AWS Config and SSM Automation: Enforcing Immutable Infrastructure Against CI/CD Drift

AWS Config and SSM Automation: Enforcing Immutable Infrastructure Against CI/CD Drift

Quick Summary ⚡️

Configuration drift, the deviation of a deployed resource's actual state from its defined Infrastructure as Code (IaC) template, is a critical risk in modern CI/CD pipelines. This guide focuses on leveraging AWS Config Rules for continuous, policy-driven detection and AWS Config Remediation for automated correction. We detail how to use the built-in CLOUDFORMATION_STACK_DRIFT_DETECTION_CHECK rule, implement custom rules via AWS Lambda or Guard Policy to police CI/CD-specific security settings (e.g., security group ingress), and integrate AWS Systems Manager (SSM) Automation to execute rollback or synchronization workflows. This approach transforms drift detection from a reactive audit function into a proactive, preventative control, ensuring the Git repository remains the single, immutable source of truth for production infrastructure.


Table of Contents 📜


Introduction: The CI/CD Drift Paradox

In a world governed by Infrastructure as Code (IaC), the CI/CD pipeline is the only sanctioned path to production. Yet, configuration drift remains a prevalent, insidious problem. Drift occurs when the actual configuration of an AWS resource, say, an S3 bucket policy or a Lambda function's memory limit diverges from the configuration defined in its source code (e.g., Terraform or CloudFormation). While manual "click-ops" during an emergency is a major contributor, CI/CD pipelines themselves can inadvertently introduce drift through:

  • Emergency Break-Glass Procedures: A necessary manual fix during an outage that is not immediately codified back into IaC.
  • Asynchronous Service Changes: AWS services (like RDS applying a maintenance update or Auto Scaling Groups modifying instance count) making changes outside the IaC tool's state file.
  • Conflicting Automation: Auxiliary tools or legacy scripts modifying resources that the main CI/CD pipeline owns.
  • Improper Pipeline Permissions: Pipelines with permissions broad enough to bypass explicit IaC constraints (a critical security failure).

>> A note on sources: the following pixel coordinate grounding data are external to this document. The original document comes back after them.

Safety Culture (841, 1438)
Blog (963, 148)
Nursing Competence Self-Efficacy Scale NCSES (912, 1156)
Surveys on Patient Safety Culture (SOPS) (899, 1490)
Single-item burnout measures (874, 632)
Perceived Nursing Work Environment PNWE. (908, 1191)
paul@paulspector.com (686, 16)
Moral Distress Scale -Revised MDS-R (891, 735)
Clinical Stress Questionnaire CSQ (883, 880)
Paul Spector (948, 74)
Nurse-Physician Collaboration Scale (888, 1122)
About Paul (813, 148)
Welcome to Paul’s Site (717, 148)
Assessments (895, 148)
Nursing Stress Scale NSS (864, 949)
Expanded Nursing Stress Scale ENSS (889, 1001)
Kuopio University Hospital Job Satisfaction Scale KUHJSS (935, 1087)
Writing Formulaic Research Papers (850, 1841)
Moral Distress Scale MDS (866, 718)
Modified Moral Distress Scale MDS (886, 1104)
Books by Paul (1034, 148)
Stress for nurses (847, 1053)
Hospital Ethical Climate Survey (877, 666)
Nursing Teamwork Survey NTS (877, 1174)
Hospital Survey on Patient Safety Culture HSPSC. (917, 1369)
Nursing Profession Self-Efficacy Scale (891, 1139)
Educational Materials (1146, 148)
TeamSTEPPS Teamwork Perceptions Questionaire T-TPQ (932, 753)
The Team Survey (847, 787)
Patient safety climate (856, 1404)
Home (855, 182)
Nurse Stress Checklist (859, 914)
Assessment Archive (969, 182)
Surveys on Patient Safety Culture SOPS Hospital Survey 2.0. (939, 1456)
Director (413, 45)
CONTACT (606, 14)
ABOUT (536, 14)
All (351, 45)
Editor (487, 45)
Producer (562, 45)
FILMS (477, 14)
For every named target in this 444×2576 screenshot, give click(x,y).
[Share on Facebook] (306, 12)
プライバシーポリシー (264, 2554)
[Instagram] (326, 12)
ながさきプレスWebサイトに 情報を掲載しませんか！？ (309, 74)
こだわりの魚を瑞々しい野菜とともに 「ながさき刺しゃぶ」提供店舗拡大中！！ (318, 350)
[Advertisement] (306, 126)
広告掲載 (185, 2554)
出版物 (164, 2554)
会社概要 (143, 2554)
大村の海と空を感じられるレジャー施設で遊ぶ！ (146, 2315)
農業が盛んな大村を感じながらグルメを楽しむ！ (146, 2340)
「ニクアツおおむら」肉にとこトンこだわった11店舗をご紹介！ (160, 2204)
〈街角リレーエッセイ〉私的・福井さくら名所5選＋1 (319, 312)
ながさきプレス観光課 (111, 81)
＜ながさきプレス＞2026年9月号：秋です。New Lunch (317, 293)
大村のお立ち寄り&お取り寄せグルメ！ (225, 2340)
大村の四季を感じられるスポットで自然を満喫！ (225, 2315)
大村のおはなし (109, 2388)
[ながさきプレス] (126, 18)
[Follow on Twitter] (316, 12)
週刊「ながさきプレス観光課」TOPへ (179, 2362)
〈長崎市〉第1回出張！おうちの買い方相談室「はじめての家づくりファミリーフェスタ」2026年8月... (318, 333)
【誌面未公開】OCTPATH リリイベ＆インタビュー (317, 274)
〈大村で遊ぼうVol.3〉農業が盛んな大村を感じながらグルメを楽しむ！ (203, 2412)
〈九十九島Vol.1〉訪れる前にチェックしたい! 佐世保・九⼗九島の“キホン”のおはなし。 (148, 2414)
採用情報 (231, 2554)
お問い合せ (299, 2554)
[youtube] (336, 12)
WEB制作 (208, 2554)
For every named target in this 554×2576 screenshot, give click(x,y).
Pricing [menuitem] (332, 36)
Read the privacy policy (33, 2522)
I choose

The goal is to move beyond simply alerting on drift. We must implement a closed-loop system where drift is not just detected, but automatically and surgically corrected reverting the infrastructure back to the codified state. This is where the powerful combination of AWS Config Rules and AWS Systems Manager Automation comes into play for modern distributed systems.


Phase 1: Continuous Drift Detection with AWS Config Rules

AWS Config continuously monitors and records resource configurations. Its core value lies in the Config Rule, a mechanism that compares a resource's actual state (the Configuration Item) against a desired policy. When a deviation is found, the resource is flagged as NON_COMPLIANT, triggering an action across your AWS backend.


Cinematic visualization of AWS Config preventing configuration drift by comparing the clean IaC Source of Truth (Git) against the chaotic Live Configuration

Leveraging Managed Rules for IaC Stack Drift

For infrastructure provisioned via AWS CloudFormation, the starting point is the built-in managed rule: CLOUDFORMATION_STACK_DRIFT_DETECTION_CHECK. This rule periodically invokes CloudFormation's native drift detection functionality against a stack. While it's an excellent overall drift detector, its evaluation frequency is limited. For critical, CI/CD induced drift, we need faster, more targeted checks to minimize the window of non-compliance.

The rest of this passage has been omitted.